Qualities in professionals that can therapy work
The following helpful experiences have been reported in research as helping get results:
- engaging in mutual collaboration with you.
- stay ’emotionally present’; that is, saying what I feel, now.
- sustain a feeling of autonomy in yourself.
- remain open to reflection on who they are and what your relationship is now.
- fosters your ability to explore significant relationships in a problem-oriented manner.
- takes personal responsibility and knowing what is theirs, and what is yours.
- able to demonstrate the skills of letting go of the past, yet still knowing their past.
- able to convey a sense of being ‘understood’.
Then, can you both put this together in your relationship to:
- generate a positive relationship; that is, be a person, without being intrusive;
- foster awareness and understanding of ourselves and our environment;
- demonstrate a nurturing or empathic response;
- self disclose without hogging the floor;
- be facilitative – that is, make things happen;
- be helpfully re-assuring – a ‘safe pair of hands’;
- be empowering of themselves and others;
- give consistent feedback, one to another; and
- help to identify problems that are around and changes that are occuring.
….. then this is evidence of progress and effective work. Please bear in mind that all this includes loving confrontation – that is, the ability to speak plainly without giving or taking offence. As folk who know me, I have self-disclosed the ability to be ‘gobby’ and I ask to be told when that quality gets in the way of our work.
Research has emphasised that therapist friendliness, positivity and light humour can make an important difference. A key quality, know for years, is the ability of therapists to remain non-judgmental. Without that quality, it is difficult to disclose or open up to another person.
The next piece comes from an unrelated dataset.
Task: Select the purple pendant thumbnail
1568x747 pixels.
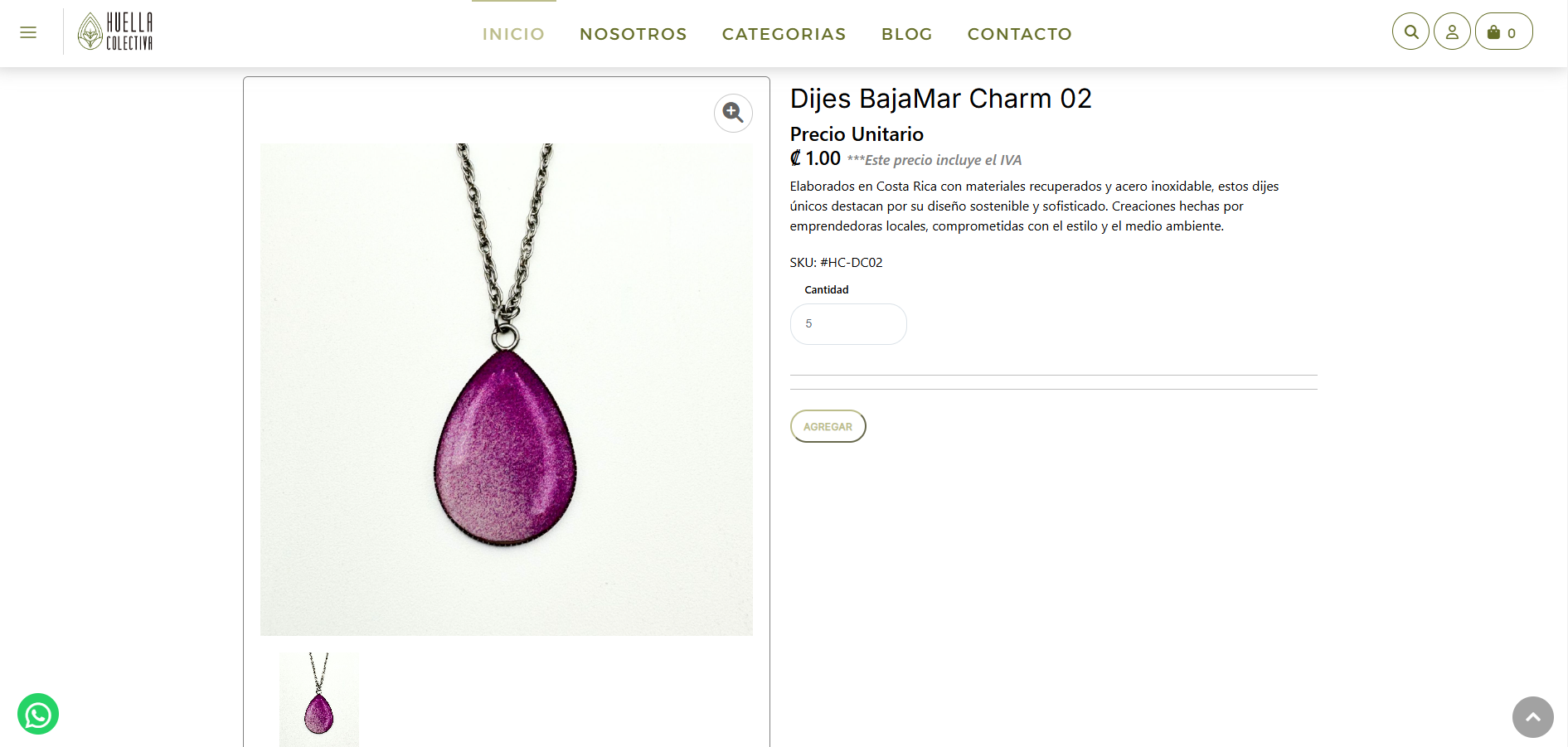Action: 319,699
Frfom my point of view, a good client and a good therapist know how to step outside the Window of Tolerance and to keep on the scenic route most of the time.
A Safe Experiment
Turn to this page, and print of a picture of the face I provide.
Fill the page with your own preferences for the ideal therapist. Do not edit your thoughts in the first place.
CONSIDER: when you consult a potential therapist, to what extent do they fulfill your requirements?
CONSIDER: To what extent do you need to revisit your requirements in order to negotiate a working relationship; a good alliance with some-one who can help you change.